I pm Roberta Licci e Giovanni Gallotta, con la supervisione del procuratore Leonardo Leone de Castris, hanno ritenuto che in realtà la collaborazione di Savasta non sia stata piena, ma anzi sia stata fuorviante. Pena a 4 anni di carcere per l’altro magistrato Luigi Scimè che dovrà anche abbandonare la toga: nei suoi confronti, infatti, è stato disposta anche l’estinzione del rapporto di lavoro con la pubblica amministrazione. Stessa pena per l’imprenditore Luigi D’Agostino e infine 4 anni e 4 mesi per Ruggiero Sfrecola e 2 anni e 8 mesi per Giacomo Ragno, i due avvocati che avrebbe fornito un importante contributo al sistema.
Pesanti anche le confische ordinate dal tribunale: dai 75 mila euro per l’ex pm Scimè ai 224 mila per l’avvocato Ragno fino a 2 milioni e 390 mila euro per Savasta. Nell’inchiesta era coinvolto anche l’ex gip di Trani Michele Nardi che il rito ordinario: il processo nei confronti e di altri imputati inizierà il 4 novembre.
Numerosi gli episodi contestati dai magistrati leccesi: false denunce, false testimonianze e una serie di irregolarità consentiva agli ex magistrati di pilotare i procedimenti salvando gli amici o accelerando le accuse nei procedimenti in cui gli stessi amici figuravano come parte lesa. Savasta era accusato di far parte insieme a Nardi e ad altri tre imputati, tra i quali l’ispettore di Polizia Vincenzo Di Chiaro, di un’associazione a delinquere finalizzata alla corruzione in atti giudiziari, falso ideologico, millantato credito, calunnie e falsa testimonianza.
Il gruppo criminale, per la procura leccese, poteva contare su numerosi soggetti “vicini” che pur non essendo organici all’associazione potevano fornire contributi determinanti per permettere al gruppo di raggiungere i propri obiettivi. A capo del gruppo, per l’accusa, c’era proprio Nardi.
È stato l’imprenditore Flavio D’Introno a svelare agli investigatori le ingenti somme versate al gruppo per ottenere la manipolazione delle indagini o dei processi a suo carico. Antonio Savasta era invece indicato come “l’organizzatore” dell’associazione a delinquere con il compito di “attivare e gestire” in modo strumentale all’interesse di D’Introno i procedimenti penali e tributari che lo riguardavano. Non solo. Proprio Savasta avrebbe svelato a D’Introno l’esistenza di indagini che lo riguardavano nella procura di Lecce e lo avrebbe persino invitato a fuggire all’estero dopo che una sentenza era diventata definitiva.

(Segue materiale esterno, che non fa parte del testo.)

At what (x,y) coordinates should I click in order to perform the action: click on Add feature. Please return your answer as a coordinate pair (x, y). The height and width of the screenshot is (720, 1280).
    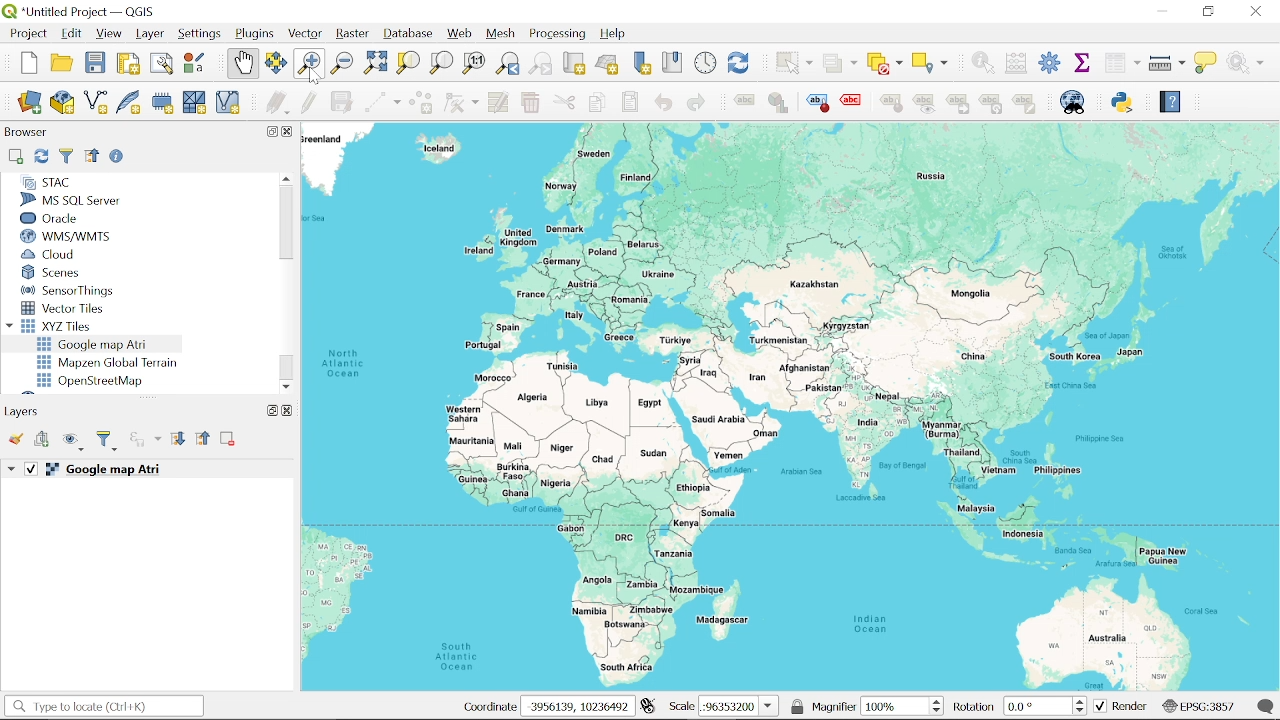
    Looking at the image, I should click on (420, 104).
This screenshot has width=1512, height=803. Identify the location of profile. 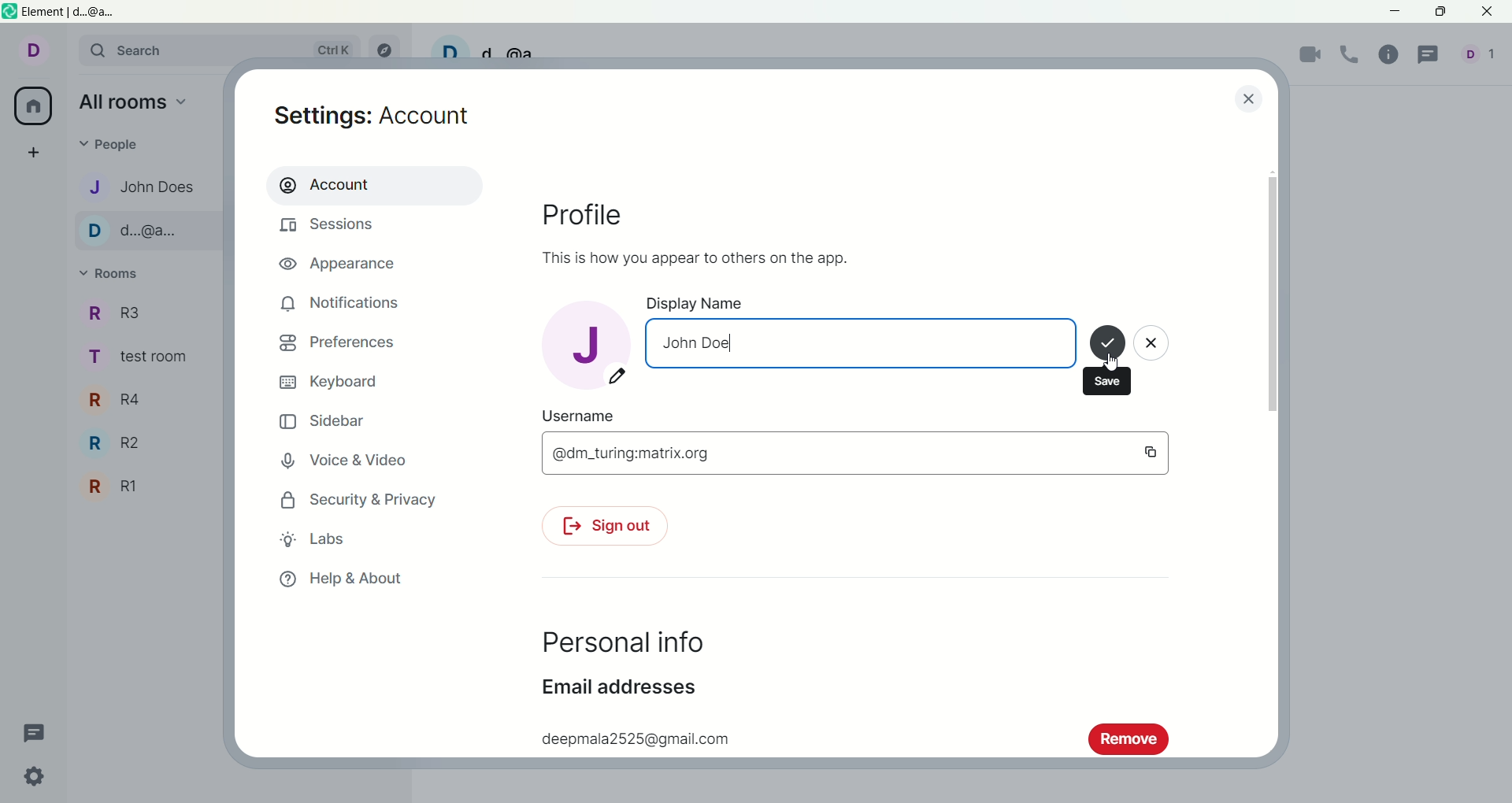
(597, 219).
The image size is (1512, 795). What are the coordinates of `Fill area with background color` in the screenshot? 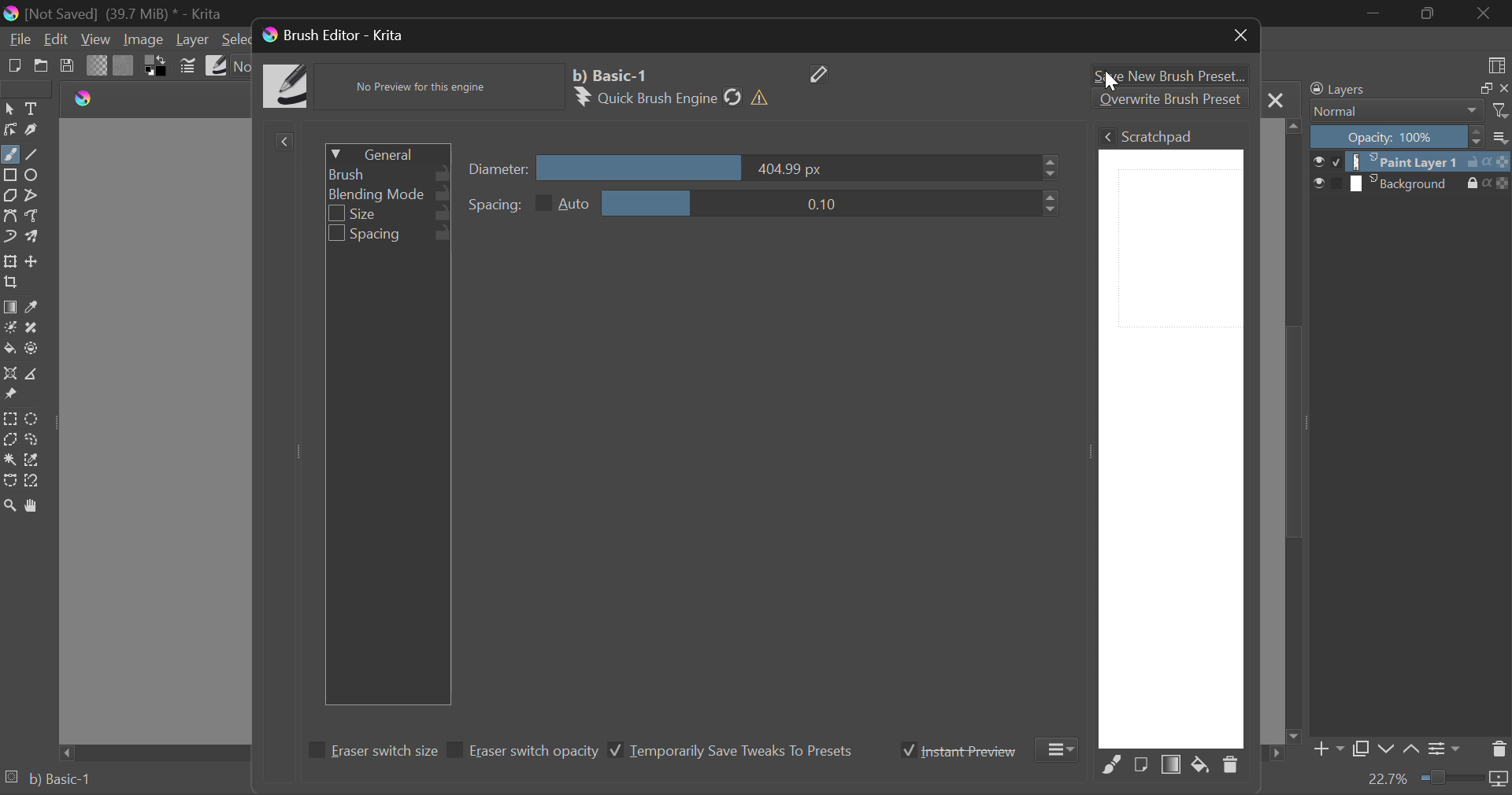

Nel sistema però, avevano un ruolo determinate secondo l’accusa anche gli avvocati. Come Simona Cuomo, anche lei rinviata a giudizio con Nardi: a lei sarebbe spettato il compito di trasformare in atti apparentemente legali le iniziative avviate da magistrati e imprenditori. Oppure come Ruggiero Sfrecola, difensore dell’imprenditore Luigi D’Agostino che, in accordo con Savasta avrebbe versato tangenti nel 2015 e controllato le dichiarazioni di alcuni testimoni in un’indagine sui reati fiscali di società riconducibili a D’agostino affinché non venisse mai fuori il suo nome. E ancora come giacomo Ragno che avrebbe individuato e messo a disposizione del sistema un uomo disposto a fornire false dichiarazioni per salvare D’Introno da una delle vicende che lo coinvolgevano.